— What is needed —
The result should hold only the lines from the one with "Image resolution: width=521" through the final line of the data below, transcribed exactly, pictures left out.

— Records from a data collection —

Content starts

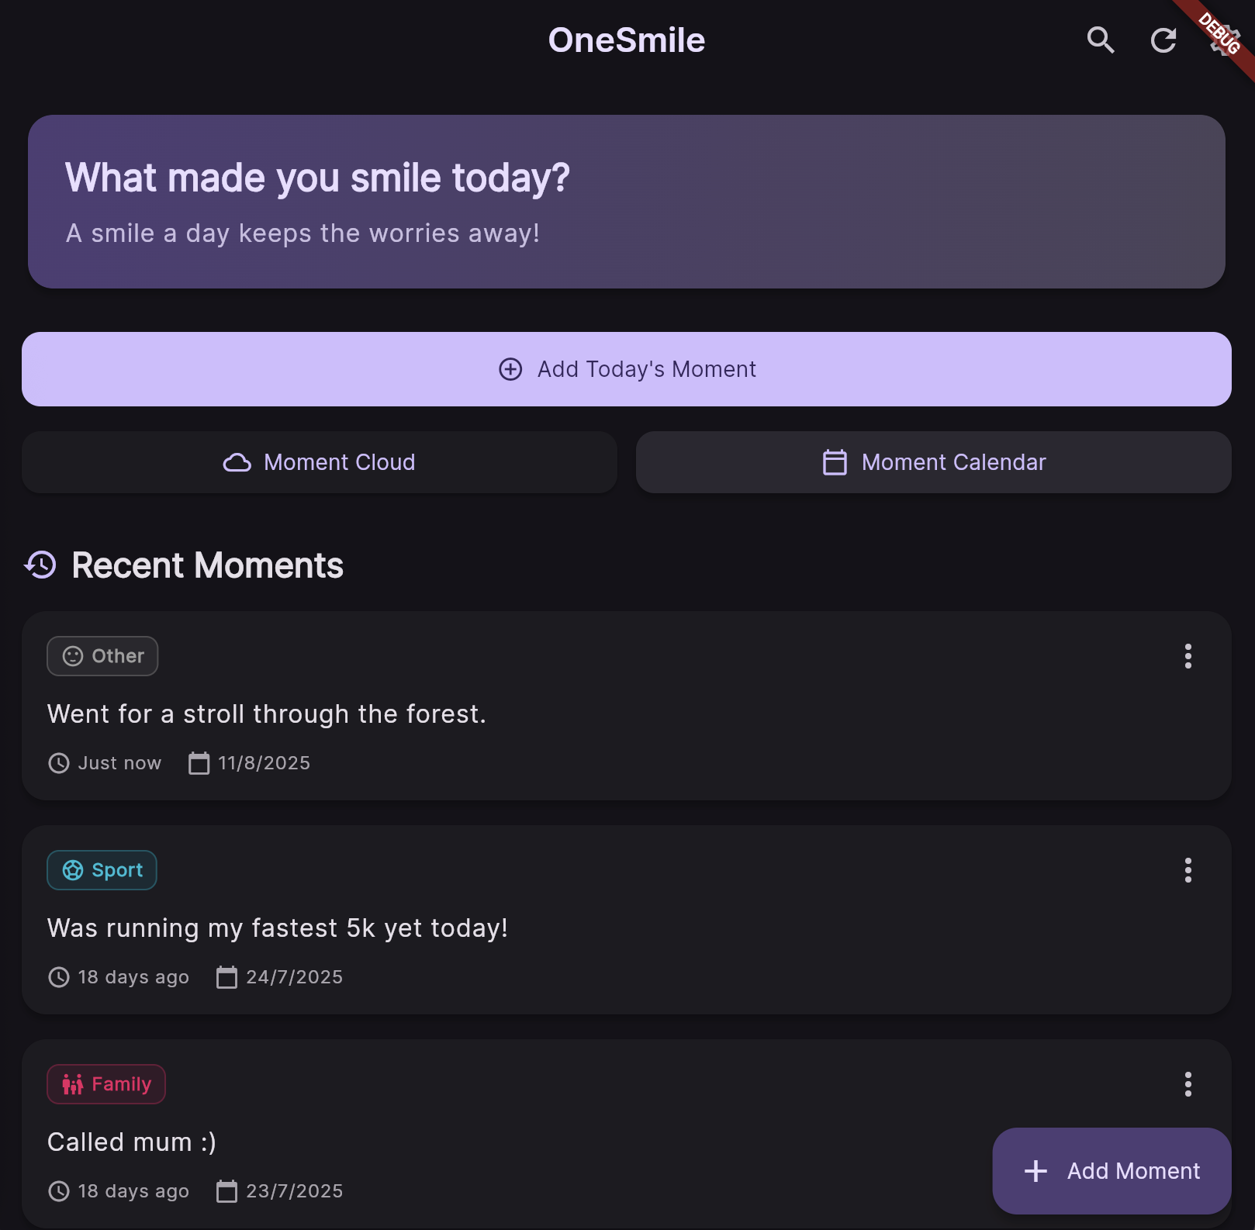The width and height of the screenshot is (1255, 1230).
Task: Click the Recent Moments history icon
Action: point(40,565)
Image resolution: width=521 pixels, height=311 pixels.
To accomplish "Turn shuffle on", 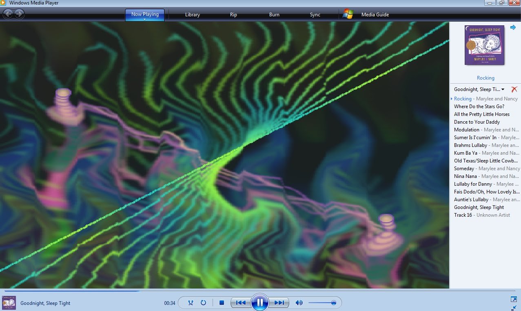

Content ends

— Answer area —
Image resolution: width=521 pixels, height=311 pixels.
To accomplish "Turn shuffle on", 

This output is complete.